:: Your objective ::
Using the notebook excerpt on Hindi music features, explain why the average feature values of Hindi tracks are compared with those of other languages and why a radar chart is used. Answer in one to three sentences.

:: Supplied passage ::
**********

To understand why Hindi songs had the highest popularity in 2007, compare the average values of each music feature in Hindi tracks against those of all other languages. 

Identify the features with the most significant differences and visualize them using a radar chart to clearly highlight how Hindi music stands out in terms of musical characteristics.

In [24]:
def language_feature_diff(df, col, language, bar_title, radar_title, bar_main_color, bar_secondary_color, radar_main_color, radar_line_color):
    #Group by language and compute mean
    lang_popularity = df.groupby('language')[col].mean().reset_index()
    lang_popularity.set_index('language', inplace=True)
    if 'year' in lang_popularity.columns:
        lang_popularity.drop('year', axis=1, inplace=True)

    # Compute average difference
    lang_avg = lang_popularity.loc[language]
    others_avg = lang_popularity.drop(language).mean()

    diff = (lang_avg - others_avg).abs().sort_values().reset_index()
    diff.columns = ['feature', 'diff']
    diff_avg = diff['diff'].mean()

**********

:: Data ::

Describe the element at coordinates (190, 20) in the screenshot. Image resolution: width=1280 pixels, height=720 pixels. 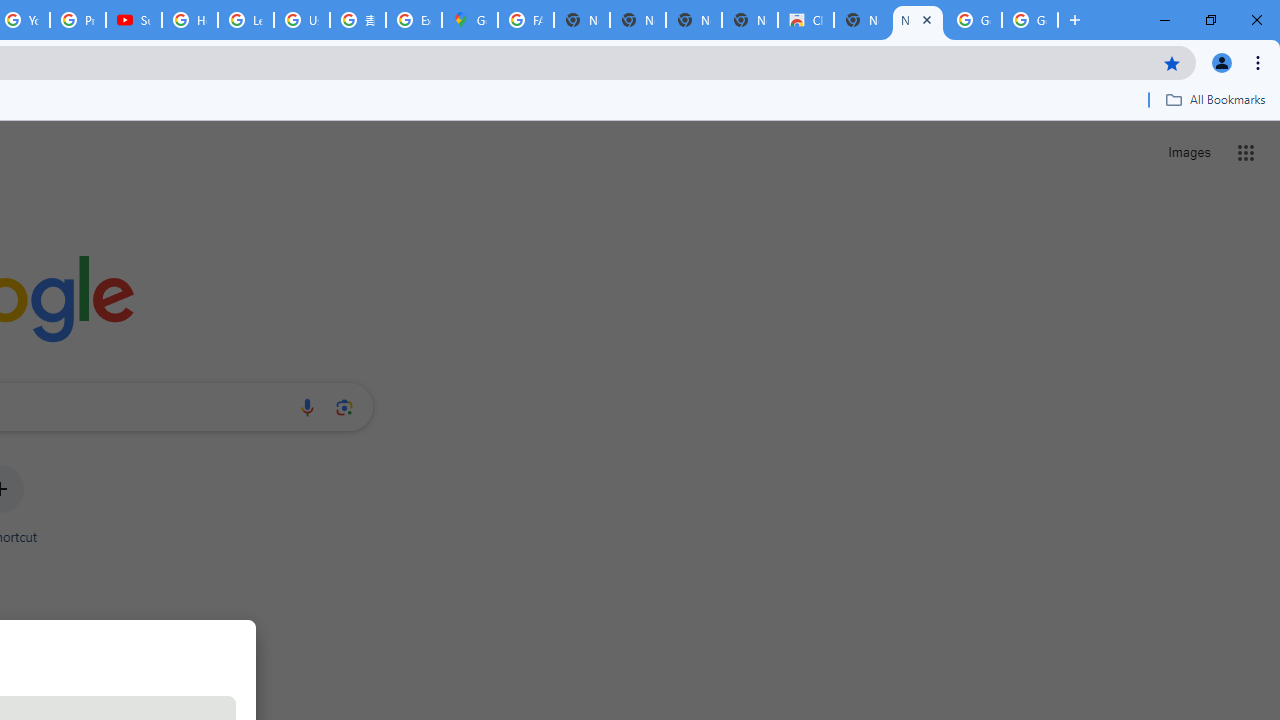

**********

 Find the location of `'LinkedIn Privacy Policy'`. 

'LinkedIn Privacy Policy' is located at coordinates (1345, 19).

**********

:: Complete output ::
The comparison is meant to show why Hindi songs had the highest popularity in 2007. The features with the most significant differences go on a radar chart so it clearly highlights how Hindi music stands out in its musical characteristics.